The facts set forth in this letter, if proven, would appear to establish a violation of s.23(b) (2).  Thus, you used the resources of your office, i.e., your time, secretarial support, supplies, etc., as well as the appearance of state sponsorship, in an attempt to promote a free trip for yourself and possibly for another person, for a total value of close to $8,000.00.  The Commission has already ruled that use of state resources in furtherance of a private interest of your own is a violation of the statute.  See, Public Enforcement letter 78-1.  Accordingly your use of state resources to solicit participants for a private trip appears to violate s.23(b) (2).  Furthermore, you knew or should have known that your use of state letterhead and your otherwise making it appear that the trip was state sponsored made it more likely that the necessary number of people would subscribe, so that you and your guest could go free.  The Commission has also ruled that an unwarranted appearance of state sponsorship or endorsement violates s.23(b) (2).  See, In the Matter of Elizabeth Buckley, 1986 Ethics Commission (page 137).  See also, EC-COI-84-43EC-COI-82-112EC-COI-81-88.

Nevertheless, due to certain mitigating factors, the Commission has determined that a public adjudicatory proceeding is not necessary to resolve this case.  In choosing to resolve this case by means of a Public Enforcement Letter only, the Commission was mindful of the following mitigating factors:

1. you did not, in fact, obtain any financial benefit from your involvement in the People To People tour, other than the use of the state resources referred to above.

2. The value of the state resources you used in connection with the People To People tour was relatively small, and you have agreed to reimburse your agency for the resources used.

3. At the direction of the Secretary and General Counsel of your agency, you withdrew from the tour approximately three weeks after the solicitation went out, before any commitments to attend were made by any of the persons you solicited, and you wrote an explanatory letter to the six individuals you contacted directly in connection with the tour.

4. None of the persons you solicited were regulatees of your agency, and, accordingly, there no actual or implied coercion in your solicitation.

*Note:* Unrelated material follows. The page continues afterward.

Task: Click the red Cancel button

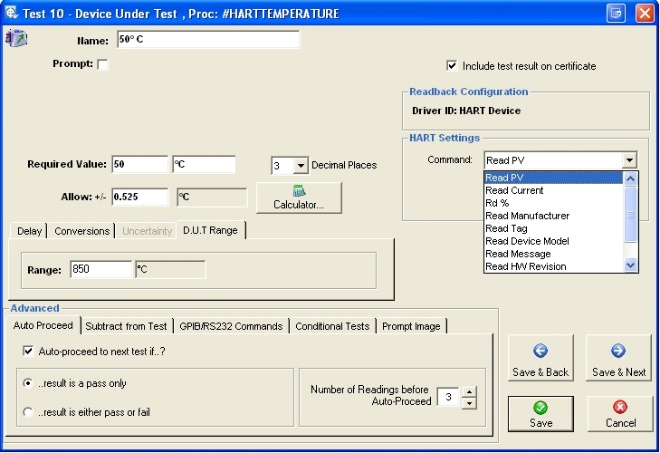Action: click(x=618, y=413)
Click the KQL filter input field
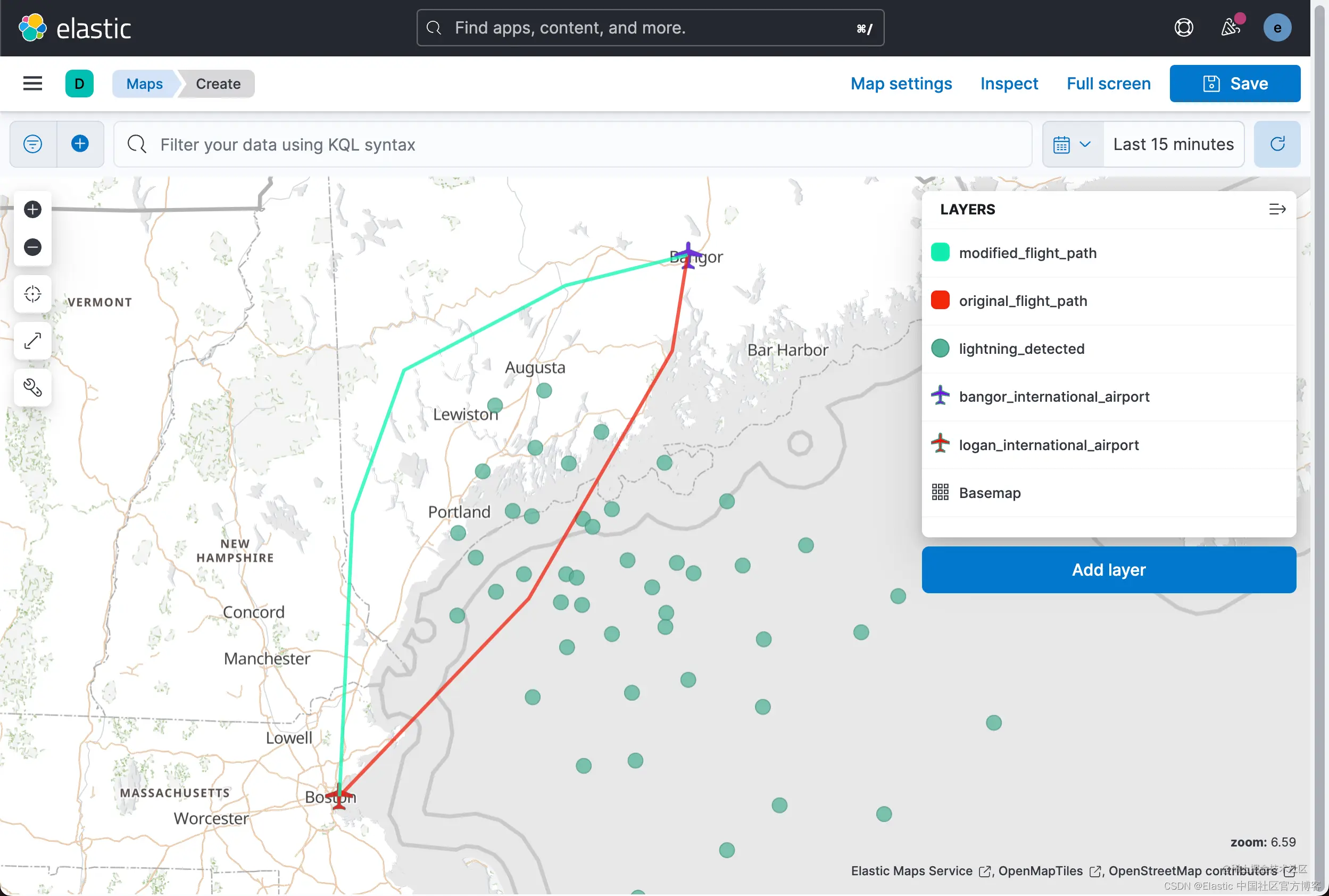This screenshot has height=896, width=1329. click(x=571, y=145)
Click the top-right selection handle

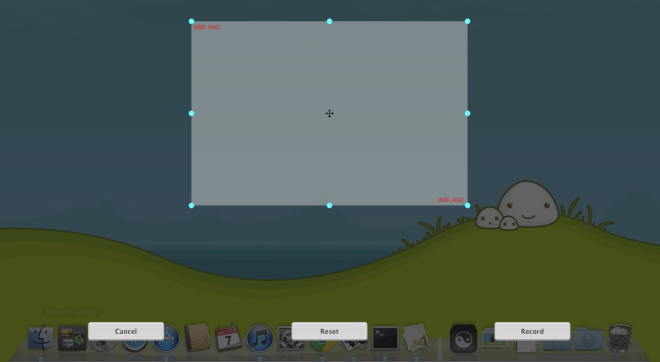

5. Given the nature of the People to People organization, the tour which you proposed to lead had a quasi-public purpose, and thus you appeared to have some genuine confusion as to the propriety of acting in your official capacity with respect to the tour.

6. You self-reported your actions to this Commission and have cooperated fully throughout our investigation.

III. Disposition

Based on its review of this matter, the Commission has determined that the sending of this letter should be sufficient to ensure your understanding of and your future compliance with the conflict law.  This matter is now closed.